QUOTED PASSAGE:
================

The US drugmaker made the comments after revealed that a 10% decline in Remicade sales to $557m combined with the strong US dollar had played a part in a 7% drop in revenue in the final three months of 2014.
For the full year, revenue from Remicade – which Merck sells worldwide apart from the US, Japan and China – fell 4% to $2.3bn. The firm attributed the decline to the impact of bisosimilar competition for the product.
Adam Schechter, president of global Human Health said the decline reflected biosimilar competition in smaller EU markets adding that “We will lose patent protection for Remicade this month across the remainder of our European markets.”
“We expect biosimilar competition to begin on patent expiration” Schechter continued, adding that while the firm thinks it will retain current Remicade patients it will face competition for new patients.
Schechter also said “there will be mandatory price reduction [for Remicade] in certain markets” citing countries where reference pricing is used like France and Spain as examples.
Another market where such cuts are likely is Norway, which has been assessing the anti-TNF market with an eye on biosimilars since 2013.

================

INFORMATION SUPPLIED:
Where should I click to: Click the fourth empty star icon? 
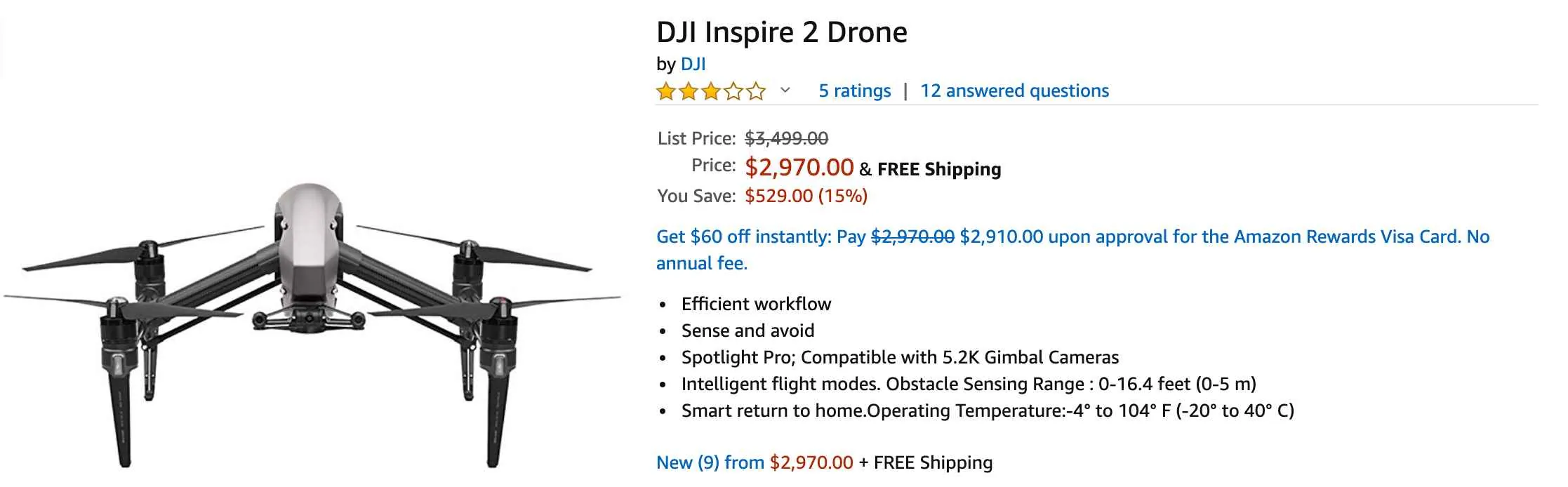733,91
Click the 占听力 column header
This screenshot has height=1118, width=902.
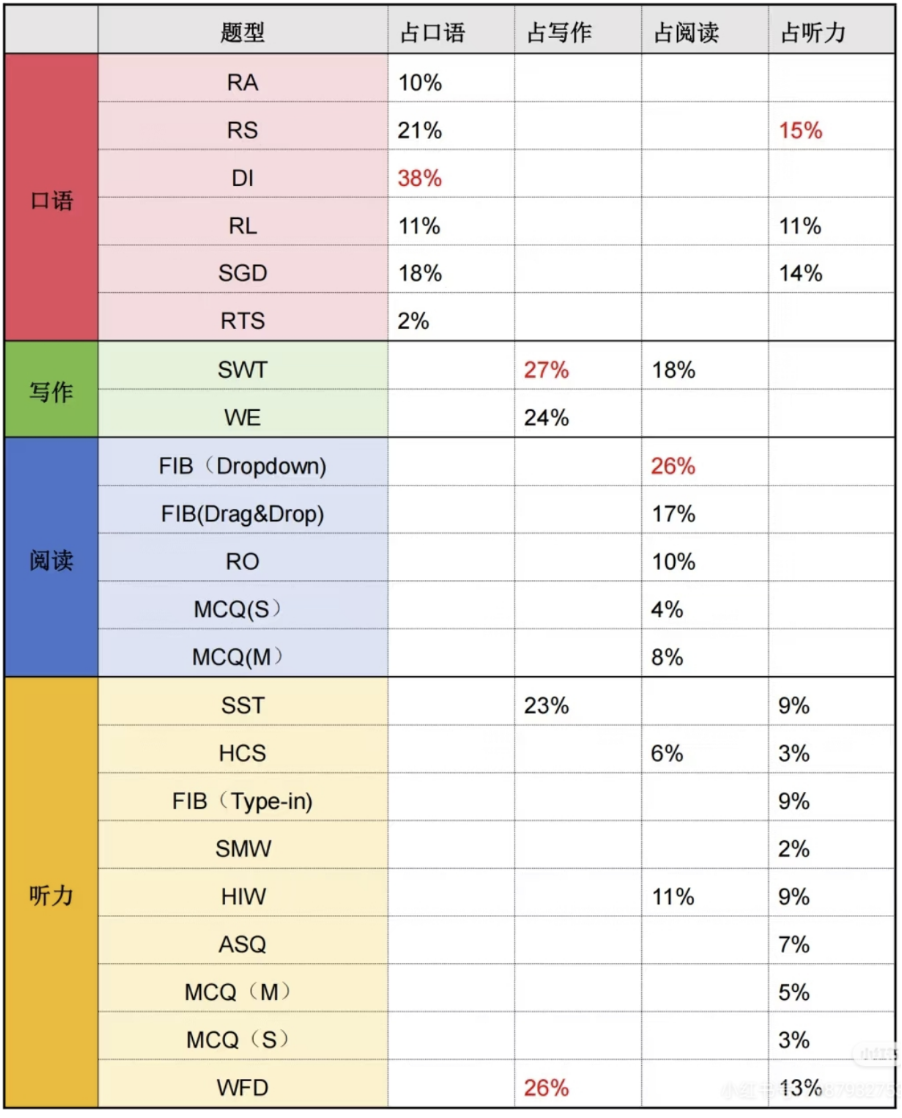click(813, 32)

================

Which countries does Schechter give as examples of reference-pricing markets in the Remicade sales report above?

France and Spain.